**ARTICLE:**
= = =

Racism an essential tool for the 1%

February 14, 2012
By Kevin Baker
The author is a former Staff Sergeant in the U.S. Army infantry who served 28 months in Iraq.




The U.S. Marine Corps is in hot water once again over leaked images that give a glimpse into its inner workings.
Just like the recent release of a video showing Marines in Afghanistan urinating on the corpses of Afghan men, the new photo of Marines posing with a Nazi SS flag doesn’t shock me at all, either.
These two situations emerged in different times and locations in the country, but are completely bound together. They are bound with the racism, sense of superiority and sense of nationalism that the military itself embraces and promotes.
Racism is embraced, coddled and on full display by the top leaders of the U.S. military. We see it everywhere, in plain sight. In my time in the U.S. Army, I wore a patch on my shoulder of the 2nd Infantry Division, bearing the image of an “Indian head,” a racist image that Native Americans have fought for decades to have removed as an icon from sports teams, commercial products, and so forth. An image, ironically, once used to dehumanize the people who were being killed and colonized.
But the racism is far more brazen than that. Anyone who has served in the U.S. military knows that, despite the official line of its “Equal Opportunity Program” and official rules and regulations against racism, use of racist terms to dehumanize Muslims and the peoples of the Middle East and South Asia are so common they are part of the everyday vernacular.
Nazi paraphernalia is not uncommon
Many were shocked to see U.S. troops flying a Nazi flag, and there was the immediate excuse that “they didn’t know what it meant.” They must have only meant “Scout Snipers,” with no knowledge that it was a Nazi flag, or that it could be interpreted as such.

= = =

**DATA LINES:**

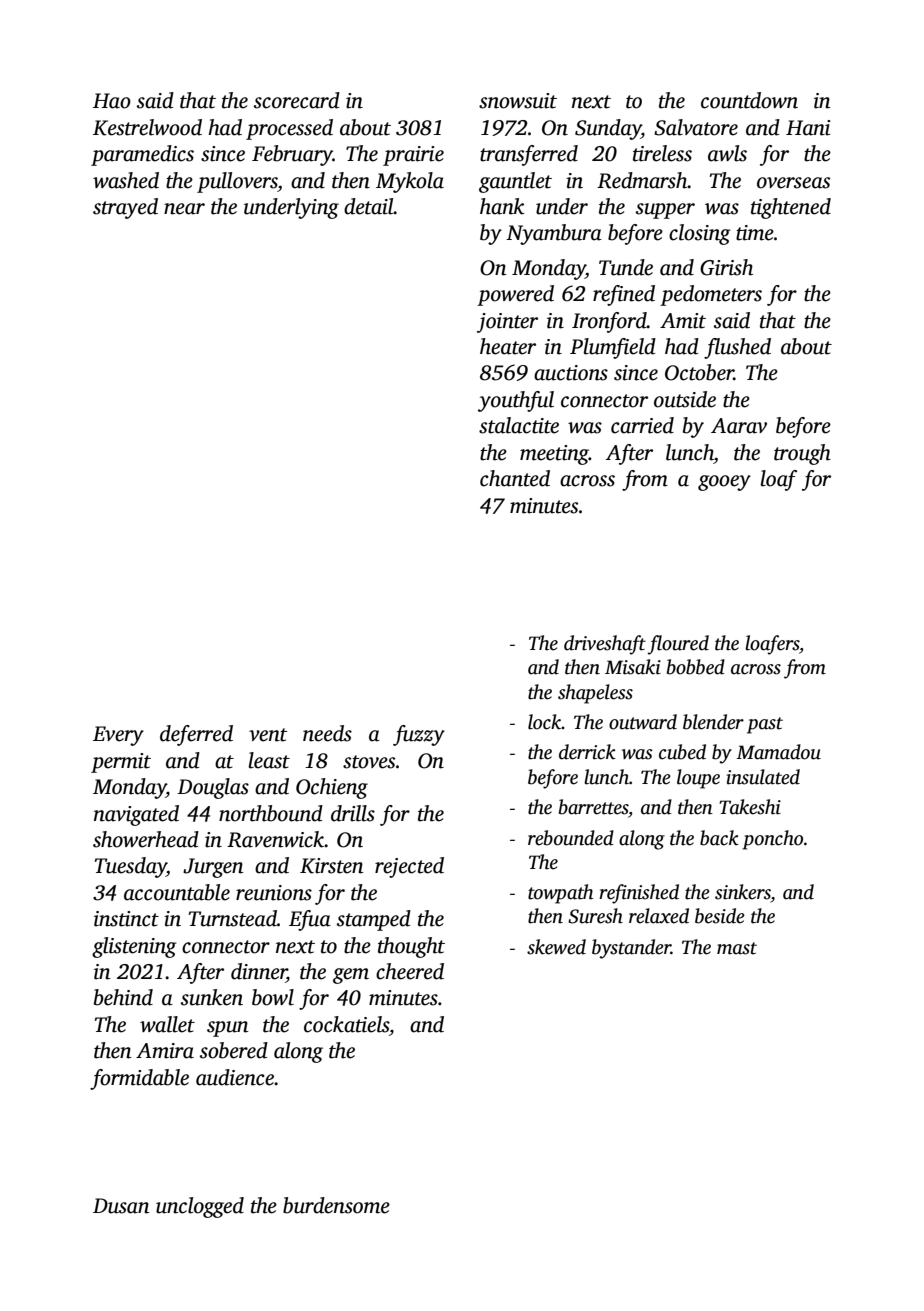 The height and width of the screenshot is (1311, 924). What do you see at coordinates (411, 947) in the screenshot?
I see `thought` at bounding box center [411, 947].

= = =

**YOUR GOAL:** In the article on racism in the U.S. military, whose division patch did the author wear on his shoulder? Answer from the article alone and leave the material aside.

**OUTPUT BELOW:** The 2nd Infantry Division's.